> WORK TASK
Each record must be retyped word for word.

> DATA LISTING
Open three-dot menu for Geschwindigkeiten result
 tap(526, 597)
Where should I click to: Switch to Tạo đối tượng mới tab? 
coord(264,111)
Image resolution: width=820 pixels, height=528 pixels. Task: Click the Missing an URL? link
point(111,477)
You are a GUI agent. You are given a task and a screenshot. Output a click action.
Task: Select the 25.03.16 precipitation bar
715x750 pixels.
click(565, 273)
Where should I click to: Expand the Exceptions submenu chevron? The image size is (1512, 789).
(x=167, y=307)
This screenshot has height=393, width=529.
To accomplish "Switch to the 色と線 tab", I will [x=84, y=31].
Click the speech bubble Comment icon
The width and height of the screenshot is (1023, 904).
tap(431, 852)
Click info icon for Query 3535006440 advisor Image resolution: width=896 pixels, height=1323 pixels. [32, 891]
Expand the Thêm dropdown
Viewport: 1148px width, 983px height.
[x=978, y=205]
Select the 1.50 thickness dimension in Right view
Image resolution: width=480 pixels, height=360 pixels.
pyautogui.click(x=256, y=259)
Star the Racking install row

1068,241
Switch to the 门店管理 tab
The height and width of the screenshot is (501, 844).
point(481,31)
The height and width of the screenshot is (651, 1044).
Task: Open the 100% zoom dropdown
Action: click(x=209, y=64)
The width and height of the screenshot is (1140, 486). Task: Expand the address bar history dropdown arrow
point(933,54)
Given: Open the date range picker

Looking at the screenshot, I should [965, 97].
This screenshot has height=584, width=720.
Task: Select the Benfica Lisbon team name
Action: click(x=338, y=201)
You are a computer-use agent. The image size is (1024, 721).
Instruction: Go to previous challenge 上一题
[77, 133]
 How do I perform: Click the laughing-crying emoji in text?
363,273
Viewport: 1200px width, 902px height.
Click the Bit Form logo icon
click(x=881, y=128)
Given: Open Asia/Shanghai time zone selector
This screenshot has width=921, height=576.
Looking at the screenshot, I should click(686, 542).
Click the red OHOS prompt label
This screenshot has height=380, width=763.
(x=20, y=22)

> WRITTEN REPLY
Open three-dot menu for Geschwindigkeiten result
 tap(526, 597)
Where should I click to: Switch to Tạo đối tượng mới tab? 
coord(264,111)
Image resolution: width=820 pixels, height=528 pixels. Task: Click the Missing an URL? link
point(111,477)
You are a GUI agent. You are given a task and a screenshot. Output a click action.
Task: Select the 25.03.16 precipitation bar
715x750 pixels.
click(565, 273)
Where should I click to: Expand the Exceptions submenu chevron? The image size is (1512, 789).
(x=167, y=307)
This screenshot has height=393, width=529.
To accomplish "Switch to the 色と線 tab", I will [x=84, y=31].
Click the speech bubble Comment icon
The width and height of the screenshot is (1023, 904).
tap(431, 852)
Click info icon for Query 3535006440 advisor Image resolution: width=896 pixels, height=1323 pixels. [32, 891]
Expand the Thêm dropdown
Viewport: 1148px width, 983px height.
[x=978, y=205]
Select the 1.50 thickness dimension in Right view
Image resolution: width=480 pixels, height=360 pixels.
pyautogui.click(x=256, y=259)
Star the Racking install row

1068,241
Switch to the 门店管理 tab
The height and width of the screenshot is (501, 844).
point(481,31)
The height and width of the screenshot is (651, 1044).
Task: Open the 100% zoom dropdown
Action: click(x=209, y=64)
The width and height of the screenshot is (1140, 486). Task: Expand the address bar history dropdown arrow
point(933,54)
Given: Open the date range picker

Looking at the screenshot, I should [965, 97].
This screenshot has height=584, width=720.
Task: Select the Benfica Lisbon team name
Action: click(x=338, y=201)
You are a computer-use agent. The image size is (1024, 721).
Instruction: Go to previous challenge 上一题
[77, 133]
 How do I perform: Click the laughing-crying emoji in text?
363,273
Viewport: 1200px width, 902px height.
Click the Bit Form logo icon
click(x=881, y=128)
Given: Open Asia/Shanghai time zone selector
This screenshot has width=921, height=576.
Looking at the screenshot, I should click(686, 542).
Click the red OHOS prompt label
This screenshot has height=380, width=763.
(x=20, y=22)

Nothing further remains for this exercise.